Author:
Abdel-Rahman A-R. A.,Russ Roy,Strickland J. A.,Wooles W. R.
Abstract
In rats anesthetized with α-chloralose, doses of 0.1, 0.5, and 1 g/kg of ethanol produced an upward shift of baroreflex curves constructed by plotting the heart rate response against mean arterial pressure following evoked rises in mean arterial pressures by phenylephrine or angiotensin II. Whereas the upward shift of baroreceptor curves may be related, at least in part, to a higher base-line heart rate after ethanol, the data showed that the 1 g/kg dose of ethanol significantly depressed baroreflex sensitivity, suggesting that higher doses of ethanol impair baroreflex-mediated bradycardia. The phenylephrine, but not the angiotensin II or the nitroprusside, dose–response curves were shifted to the right after ethanol, indicating a decreased pressor responsiveness and suggesting that ethanol may have α-adrenergic blocking activity. This effect was also obtained in conscious rats.

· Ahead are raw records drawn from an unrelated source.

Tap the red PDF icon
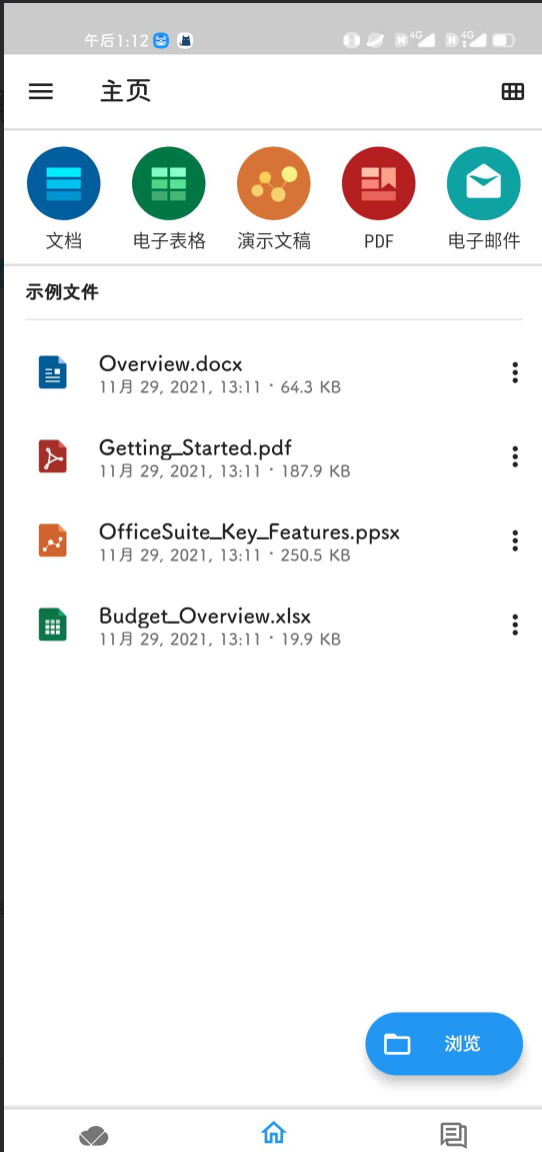point(379,184)
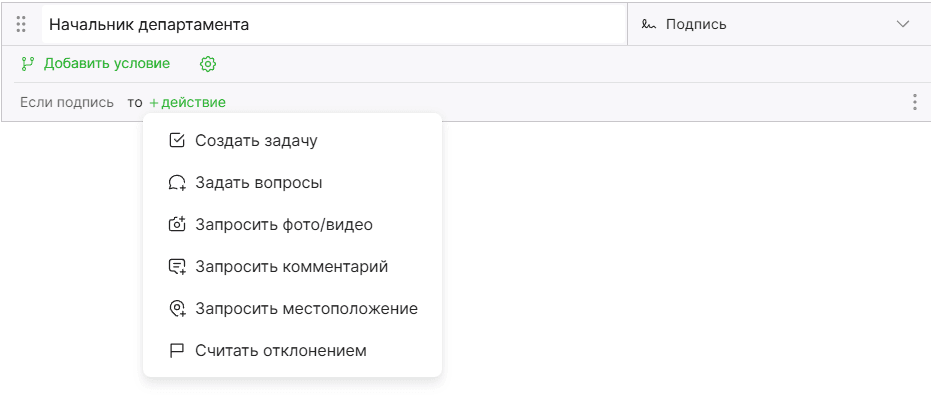Click the location pin icon for Запросить местоположение

[177, 309]

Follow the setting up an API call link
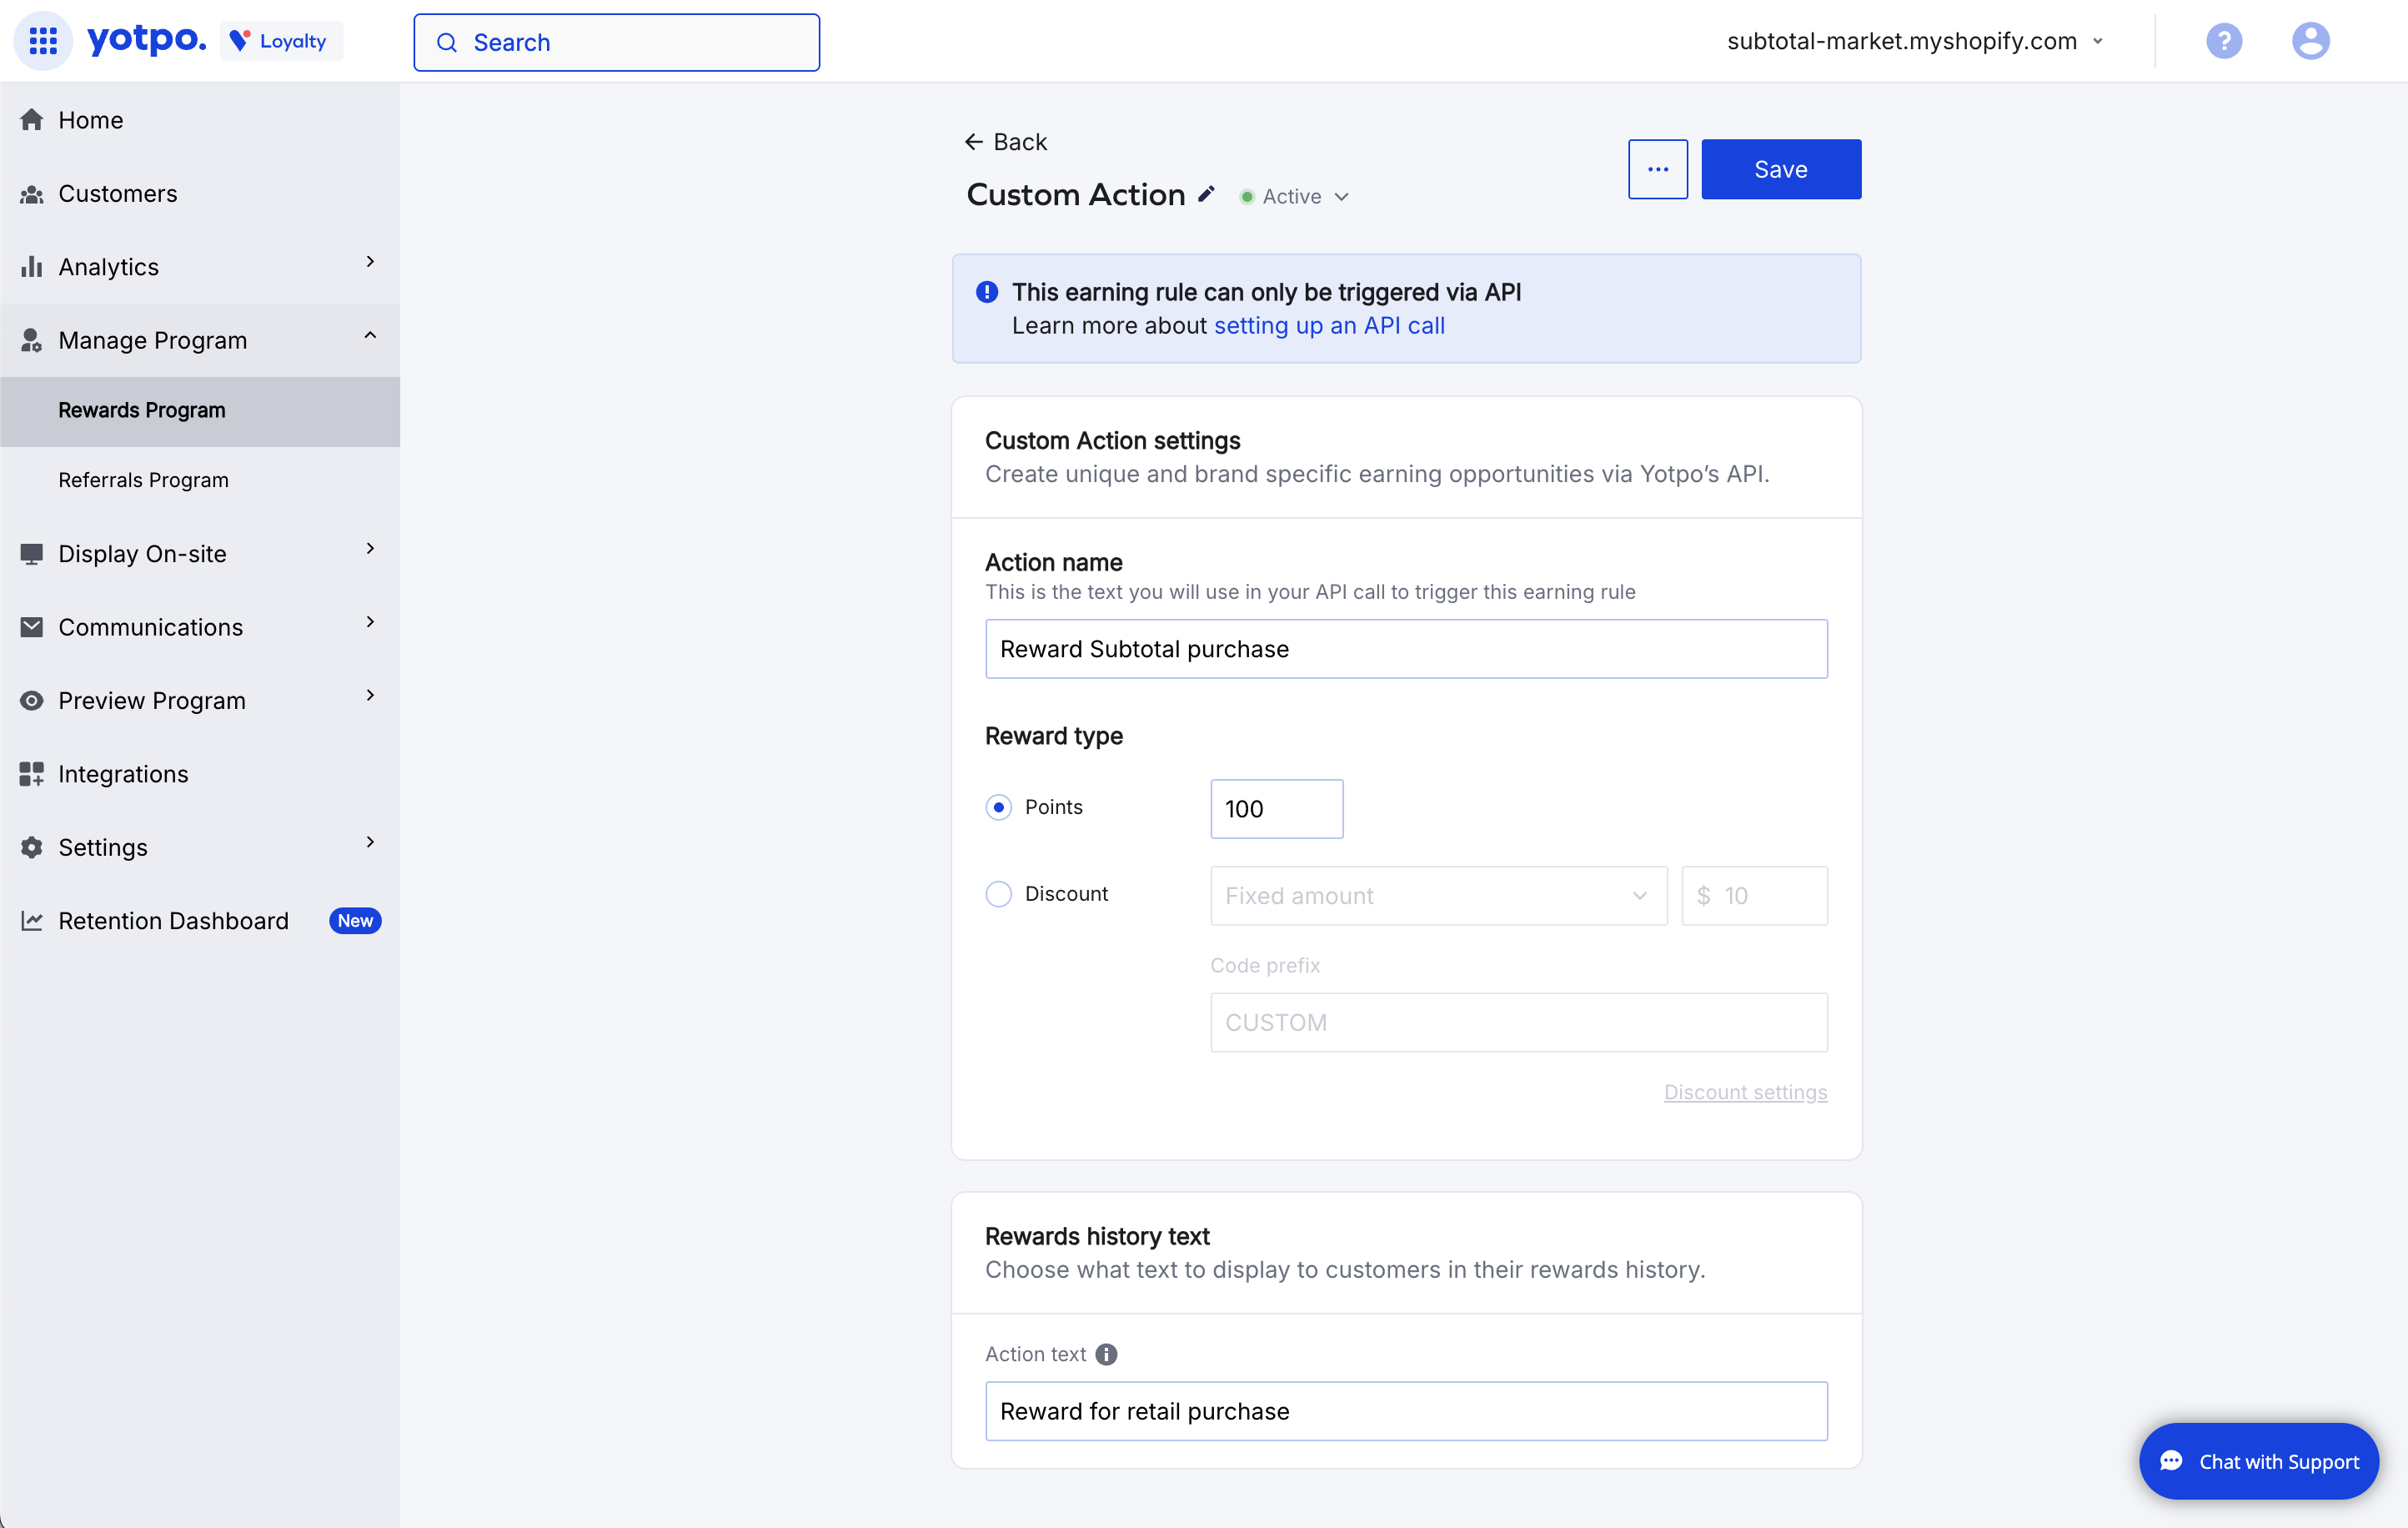[1328, 326]
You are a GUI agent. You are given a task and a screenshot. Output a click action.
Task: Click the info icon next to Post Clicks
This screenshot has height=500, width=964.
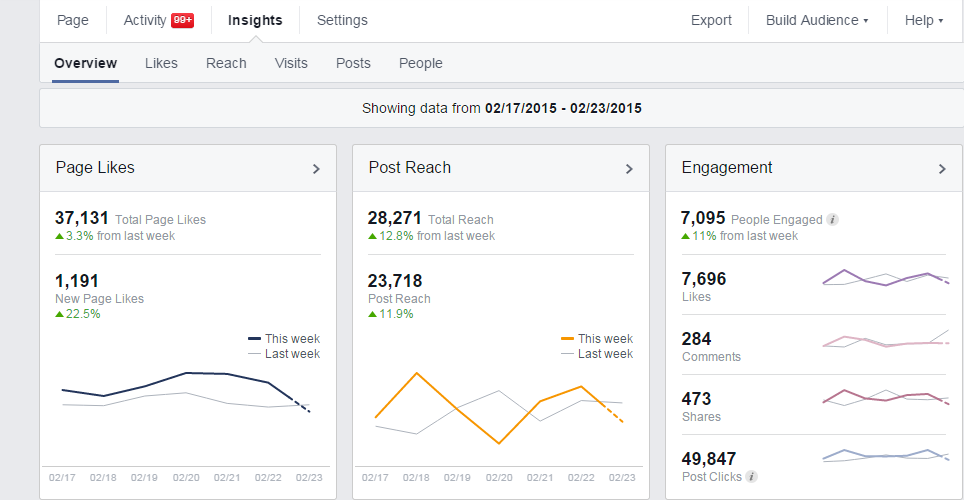[751, 477]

That this effect was not influenced by changes in baroreflex sensitivity was supported by the finding that a similar shift of the phenylephrine pressor–response curve was obtained in bilaterally vagotomized and hexamethonium-treated rats. Whether this effect of ethanol on baroreflex control of heart rate was influenced by anesthesia was investigated in conscious rats; the 1 g/kg dose of ethanol that produced the most significant decrease in baroreflex sensitivity was used in these experiments. Ethanol was still able to significantly inhibit baroreflex sensitivity in conscious rats, but the upward shift of the baroreflex curve and the elevated base-line heart rate no longer occurred. On the other hand, none of the three doses of ethanol had any significant effect on baroreflex-mediated tachycardia (in response to nitroprusside-evoked hypotension). The data suggest that high doses of ethanol selectively inhibit baroreflex-mediated bradycardia and that ethanol has an α-blocking-like activity in conscious and anesthetized rats.
Publisher
Canadian Science Publishing
Subject
Physiology (medical),Pharmacology,General Medicine,Physiology
Cited by
43 articles.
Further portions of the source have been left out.